Summary
Cell type annotation is a fundamental task in the analysis of single-cell RNA-sequencing data. In this work, we present CellO, a machine learning-based tool for annotating human RNA-seq data with the Cell Ontology. CellO enables accurate and standardized cell type classification by considering the rich hierarchical structure of known cell types, a source of prior knowledge that is not utilized by existing methods. Furthemore, CellO comes pre-trained on a novel, comprehensive dataset of human, healthy, untreated primary samples in the Sequence Read Archive, which to the best of our knowledge, is the most diverse curated collection of primary cell data to date.
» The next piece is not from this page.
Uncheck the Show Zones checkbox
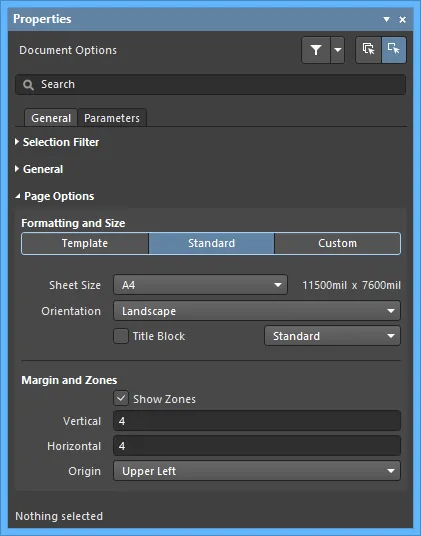pyautogui.click(x=121, y=399)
CellO’s comprehensive training set enables it to run out-of-the-box on diverse cell types and achieves superior or competitive performance when compared to existing state-of-the-art methods. Lastly, CellO’s linear models are easily interpreted, thereby enabling exploration of cell type-specific expression signatures across the ontology. To this end, we also present the CellO Viewer: a web application for exploring CellO’s models across the ontology.
Highlight
We present CellO, a tool for hierarchically classifying cell type from single-cell RNA-seq data against the graph-structured Cell Ontology
CellO is pre-trained on a comprehensive dataset comprising nearly all bulk RNA-seq primary cell samples in the Sequence Read Archive
CellO achieves superior or comparable performance with existing methods while featuring a more comprehensive pre-packaged training set
CellO is built with easily interpretable models which we expose through a novel web application, the CellO Viewer, for exploring cell type-specific signatures across the Cell Ontology
Competing Interest Statement
The authors have declared no competing interest.
Footnotes
↵4 Senior author
↵5 Lead contact
We re-focused the narrative to primarily address single-cell annotation. To this end, we added new experiments comparing our method to existing cell type annotation methods on various single-cell datasets. We have also made significant updates to the methodology described in the manuscript. Lastly, we added a description of a new web tool, called the CellO Viewer, for exploring cell type-specific expression signatures across the Cell Ontology.